15.3 The pre-training recipe
Pre-training a frontier large language model is a months-long, billion-dollar undertaking. Described in a single sentence, the recipe is short: take a decoder-only Transformer, feed it trillions of tokens of carefully filtered text, and minimise the next-token cross-entropy with AdamW. Yet every word in that sentence hides a thicket of engineering and judgement. Which tokens, in what proportion, with what tokeniser? How wide is the model, how deep, how many heads? At what learning rate, with what warmup, on what cluster, with what parallelism strategy? How do you know the run is healthy at hour 240 of 2400, and what do you do if the loss spikes at hour 1900?
Where §15.2 surveyed emergent abilities (what comes out of pre-training), this section is about what goes in. §15.4 picks up with supervised fine-tuning. By the end you should be able to read a frontier-lab pre-training paper and to estimate, to within a factor of two, what a given training run cost.
The Chinchilla recipe
For a long stretch of the scaling era, the field believed that more parameters were always better. GPT-3 had 175 B parameters and was trained on roughly 300 B tokens; the conventional wisdom in 2020 was that the bottleneck was model size, not data. Hoffmann and colleagues at DeepMind upended that view in their 2022 Chinchilla paper. They trained over four hundred small and medium models across a grid of $(N, T)$ values, fitted a parametric loss surface, and asked: at a fixed compute budget $C$, what allocation of compute to parameters versus tokens minimises pre-training loss?
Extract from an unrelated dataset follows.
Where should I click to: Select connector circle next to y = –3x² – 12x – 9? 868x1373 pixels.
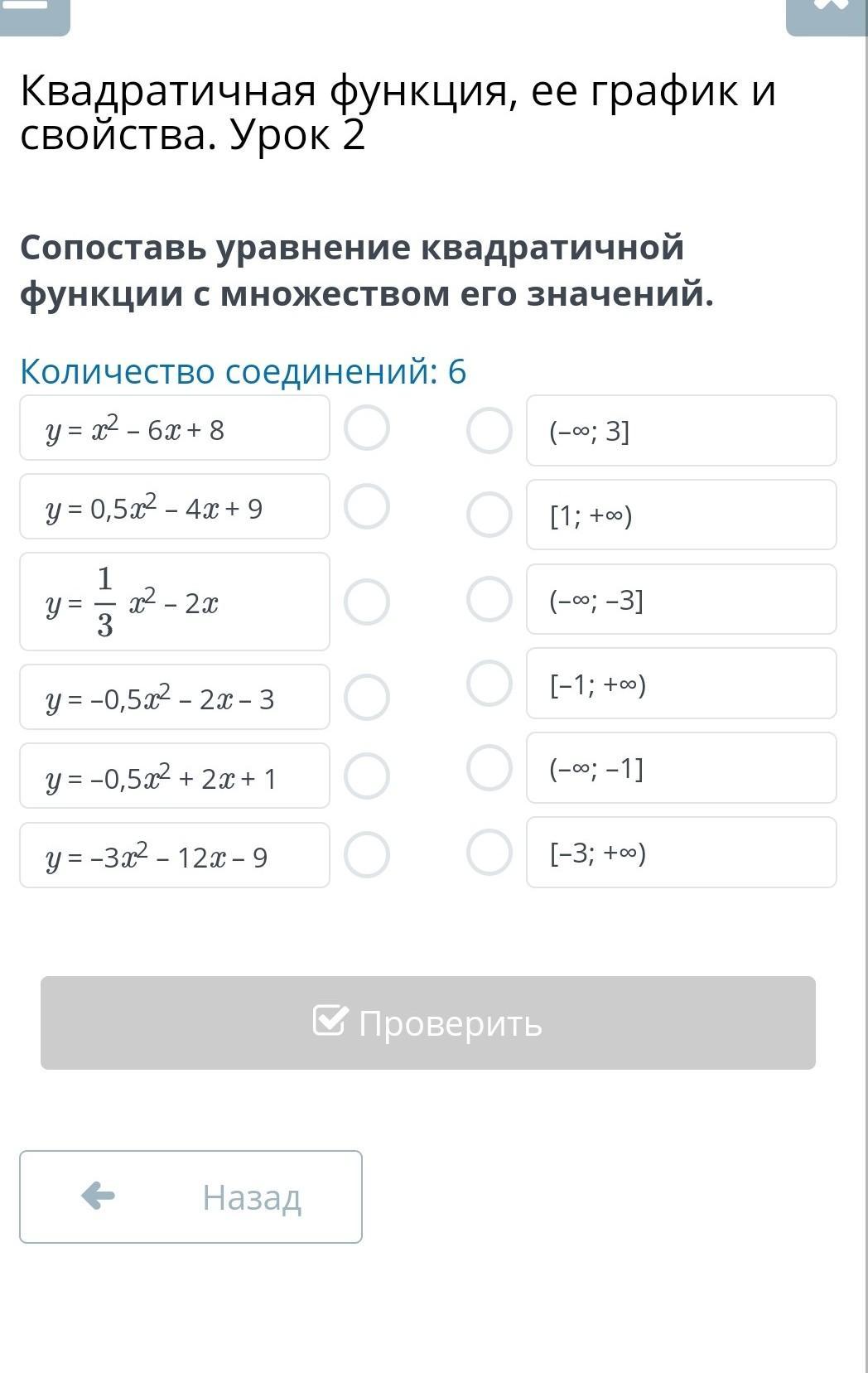tap(367, 854)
The answer was that optimal $N$ and $T$ scale together, each roughly as $\sqrt{C}$. Concretely, the ratio $T/N \approx 20$ tokens per parameter is close to optimal for the loss surfaces they fitted. By that yardstick, GPT-3 (175 B params, 300 B tokens, ratio 1.7) was severely undertrained. Chinchilla itself was a 70 B-parameter model trained on 1.4 T tokens, using roughly the same compute as Gopher (280 B params, 300 B tokens) but achieving substantially lower loss and better downstream performance.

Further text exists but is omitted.